What is required: Give back, exactly as written, the lines from the first line of the data below through the line with "Task: Click the list view icon in sidebar", and omit the pictures.

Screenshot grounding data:
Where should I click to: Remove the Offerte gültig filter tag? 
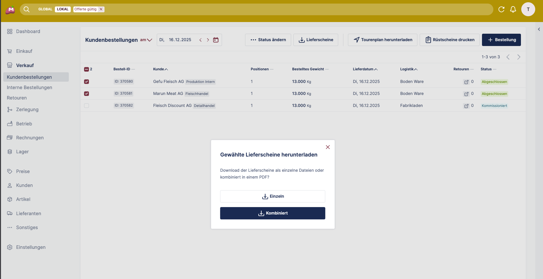101,9
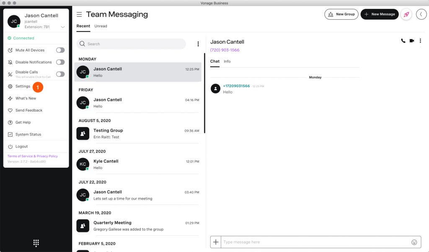Screen dimensions: 429x252
Task: Collapse the right panel with chevron button
Action: point(421,14)
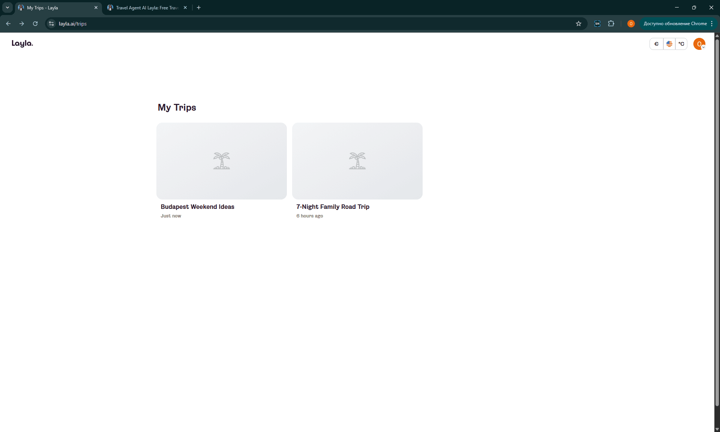
Task: Open the orange user avatar menu
Action: [699, 44]
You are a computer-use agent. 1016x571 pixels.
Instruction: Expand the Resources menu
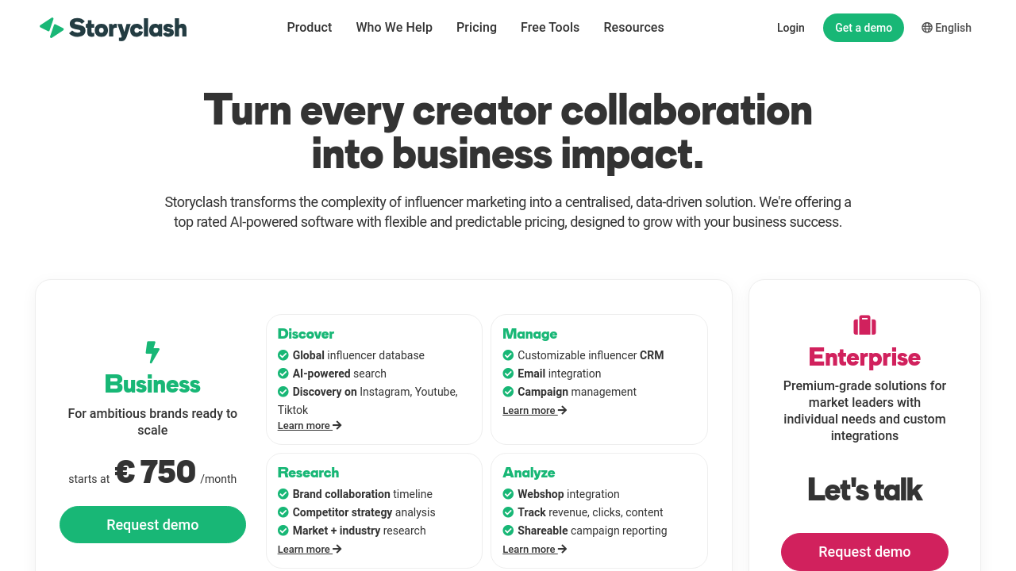point(633,28)
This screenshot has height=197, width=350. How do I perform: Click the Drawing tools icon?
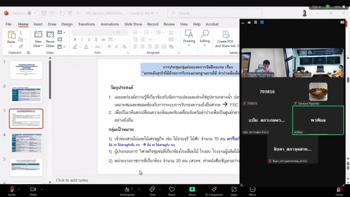[189, 34]
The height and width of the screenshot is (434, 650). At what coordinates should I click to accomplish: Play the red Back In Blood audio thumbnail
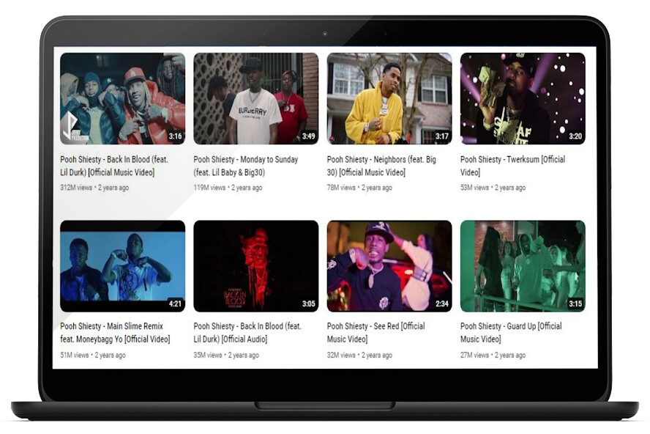click(x=255, y=266)
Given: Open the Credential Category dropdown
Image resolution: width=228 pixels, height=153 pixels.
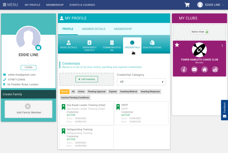Looking at the screenshot, I should 141,82.
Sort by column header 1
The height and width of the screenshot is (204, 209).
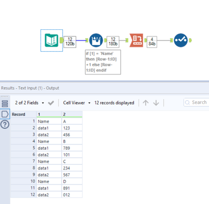pos(49,114)
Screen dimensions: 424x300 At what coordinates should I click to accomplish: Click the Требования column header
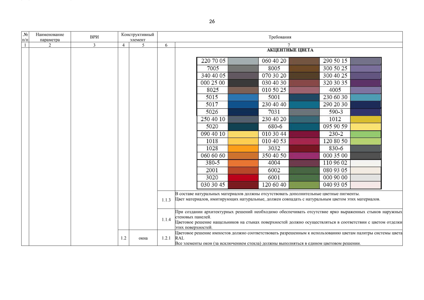point(280,37)
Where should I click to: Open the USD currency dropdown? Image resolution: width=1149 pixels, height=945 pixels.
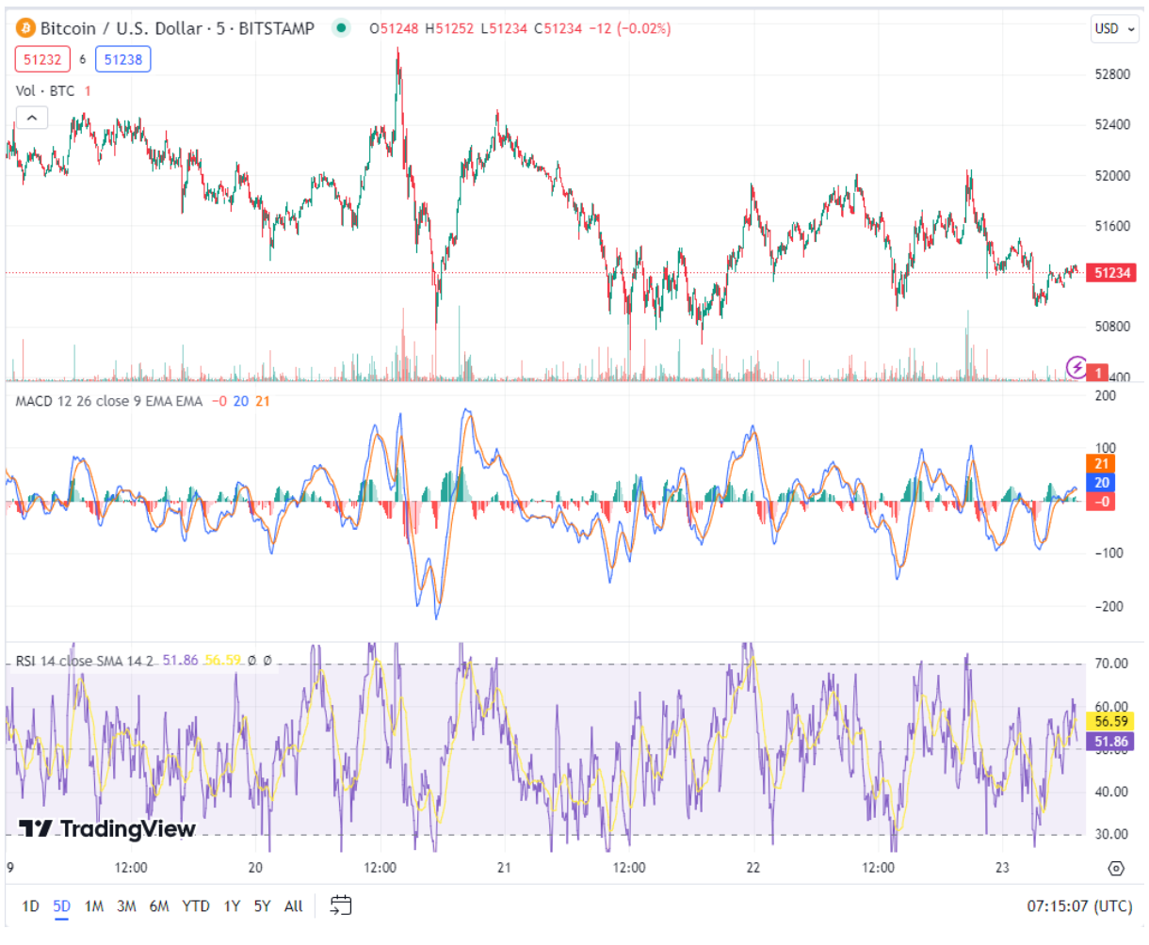[x=1112, y=28]
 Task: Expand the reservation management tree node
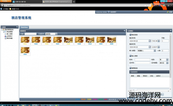click(x=4, y=32)
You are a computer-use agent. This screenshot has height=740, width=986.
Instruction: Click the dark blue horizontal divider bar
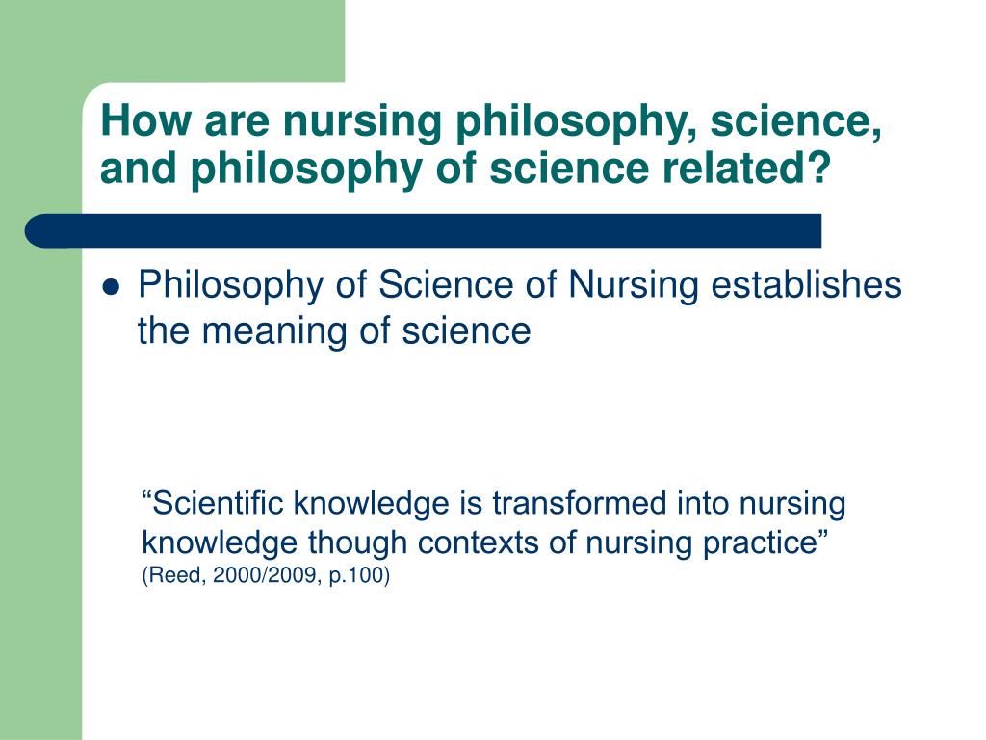click(x=424, y=231)
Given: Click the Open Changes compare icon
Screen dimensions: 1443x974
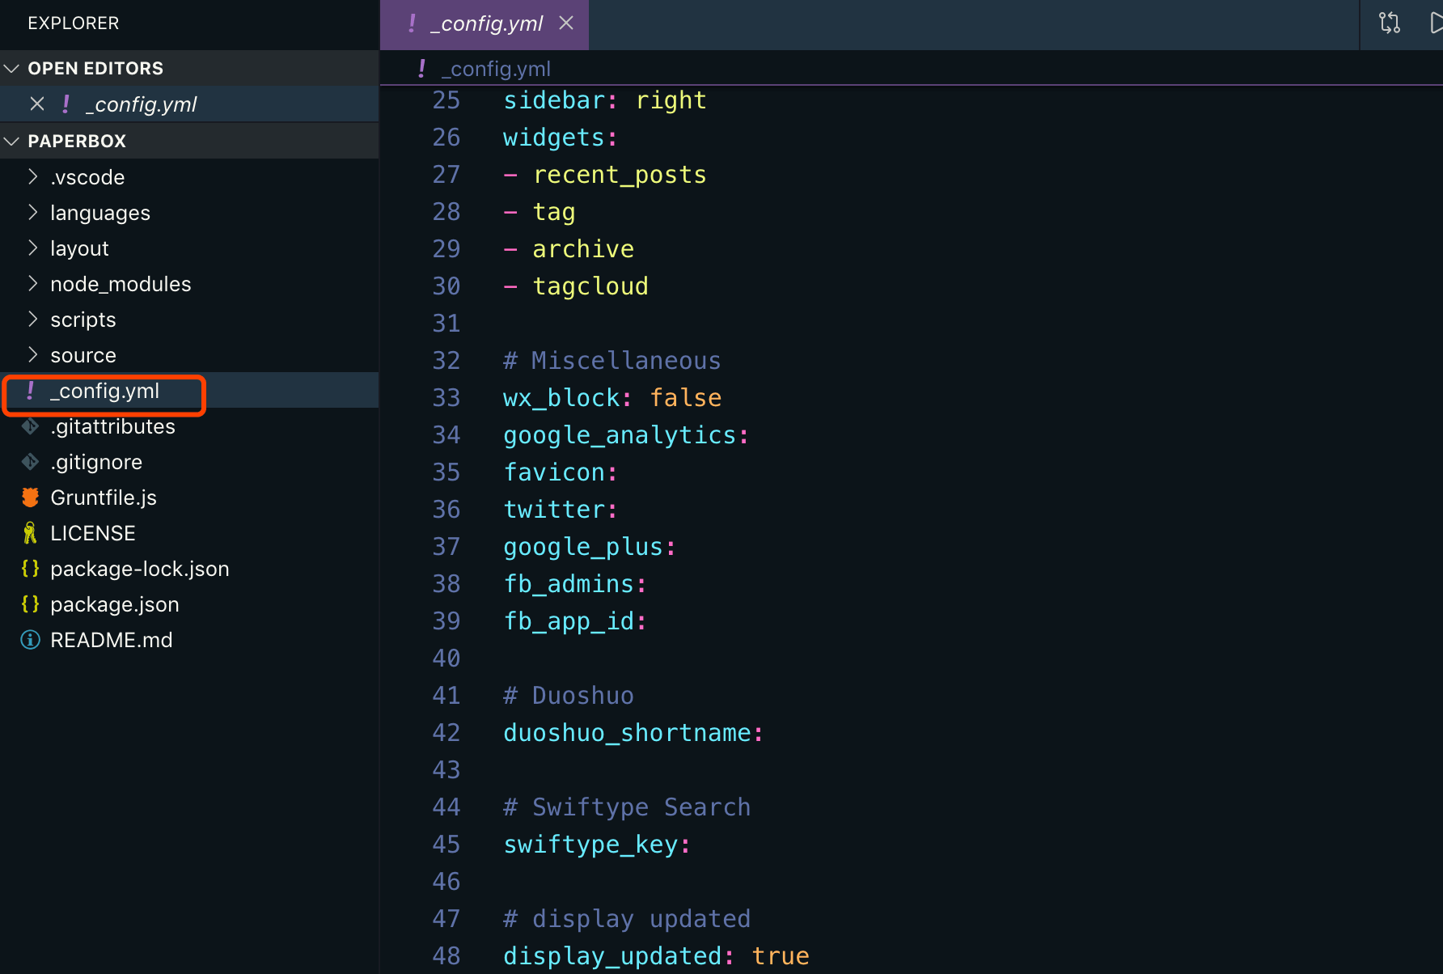Looking at the screenshot, I should click(1389, 23).
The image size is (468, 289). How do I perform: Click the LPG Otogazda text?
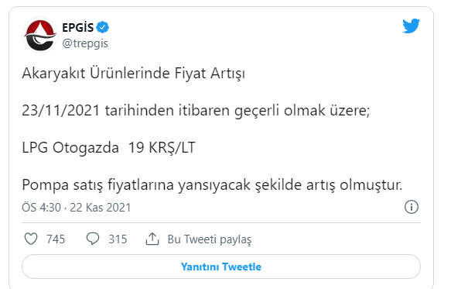coord(70,148)
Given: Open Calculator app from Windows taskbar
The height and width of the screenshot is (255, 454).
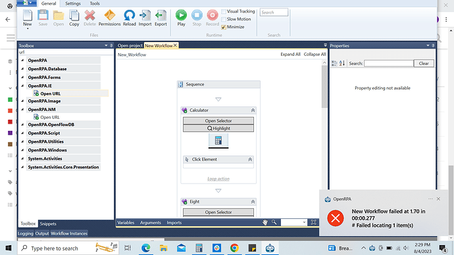Looking at the screenshot, I should coord(199,248).
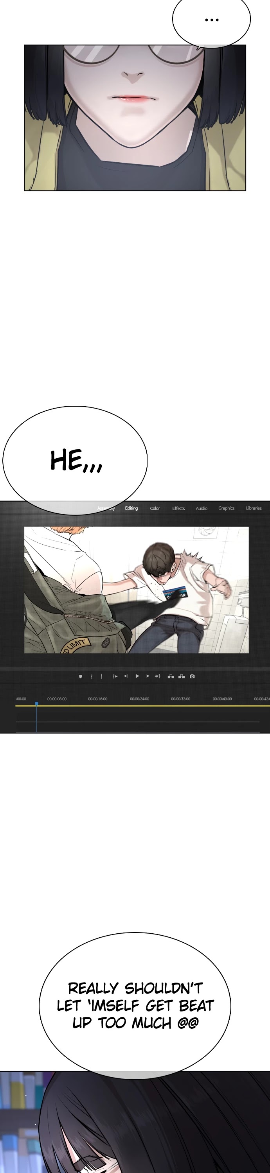Click the Extract edit icon
This screenshot has height=1173, width=270.
click(x=182, y=676)
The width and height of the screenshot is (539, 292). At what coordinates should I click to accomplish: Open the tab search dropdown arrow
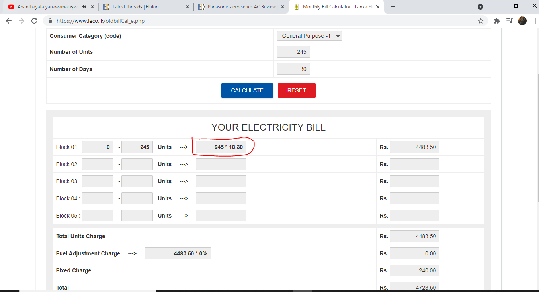coord(480,7)
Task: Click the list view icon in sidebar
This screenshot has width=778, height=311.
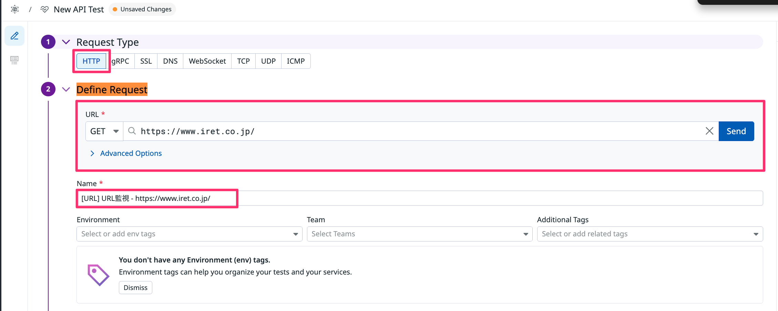Action: [14, 60]
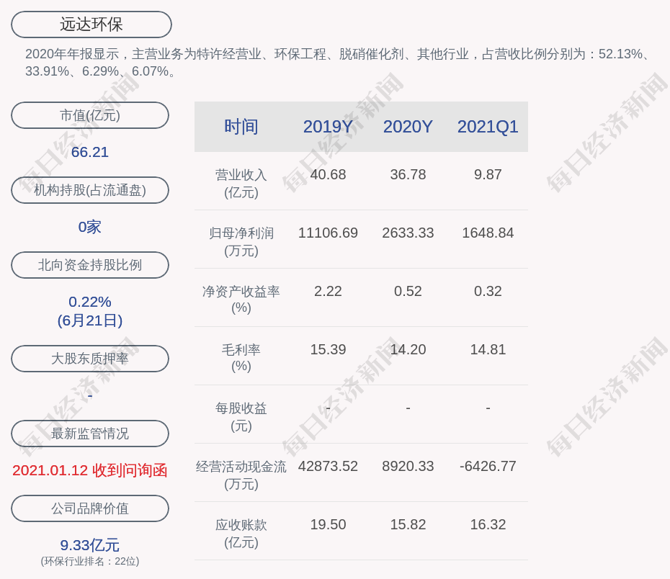
Task: Click the 机构持股(占流通盘) label
Action: [90, 189]
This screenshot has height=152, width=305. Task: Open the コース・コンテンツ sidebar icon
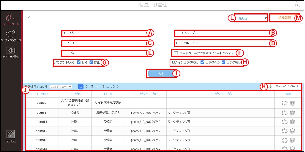pos(10,35)
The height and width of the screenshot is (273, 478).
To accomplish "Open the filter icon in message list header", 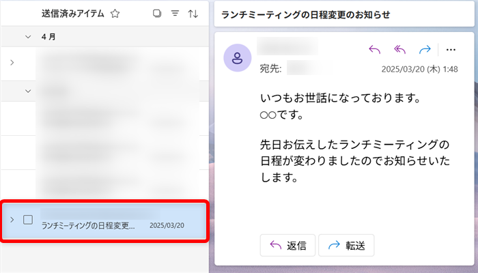I will [x=175, y=14].
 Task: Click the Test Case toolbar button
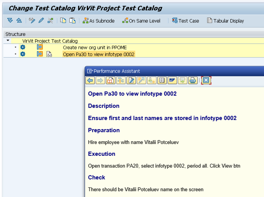[186, 21]
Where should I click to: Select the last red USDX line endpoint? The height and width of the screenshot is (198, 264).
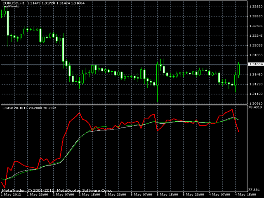click(239, 132)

Written reply:
Where should I click to: Remove the Offerte gültig filter tag? 
101,9
Screen dimensions: 429x252
Task: Collapse the right panel with chevron button
Action: point(421,14)
Task: Open the orange user avatar menu
Action: [699, 44]
You are a computer-use agent. 1016x571 pixels.
Instruction: Expand the Resources menu
point(633,28)
This screenshot has height=197, width=350. How do I perform: Click the Drawing tools icon?
[189, 34]
The height and width of the screenshot is (434, 650). At what coordinates should I click to accomplish: Play the red Back In Blood audio thumbnail
click(x=255, y=266)
Given: Open the Credential Category dropdown
Image resolution: width=228 pixels, height=153 pixels.
Looking at the screenshot, I should 141,82.
Sort by column header 1
The height and width of the screenshot is (204, 209).
pos(49,114)
Screen dimensions: 424x300 At what coordinates should I click to accomplish: Click the Требования column header
point(280,37)
Where should I click to: Open the USD currency dropdown? Image resolution: width=1149 pixels, height=945 pixels.
[x=1112, y=28]
 Task: Expand the reservation management tree node
click(x=4, y=32)
You are a computer-use agent. This screenshot has height=740, width=986.
Instruction: Click the dark blue horizontal divider bar
click(x=424, y=231)
Given: Click the Open Changes compare icon
Screen dimensions: 1443x974
Looking at the screenshot, I should click(1389, 23).
The image size is (468, 289). How do I perform: Click the LPG Otogazda text?
coord(70,148)
Given: Open Calculator app from Windows taskbar
The height and width of the screenshot is (255, 454).
Looking at the screenshot, I should coord(199,248).
Click the Extract edit icon
This screenshot has height=1173, width=270.
click(x=182, y=676)
The width and height of the screenshot is (539, 292). At what coordinates should I click to accomplish: Open the tab search dropdown arrow
coord(480,7)
Task: Click the list view icon in sidebar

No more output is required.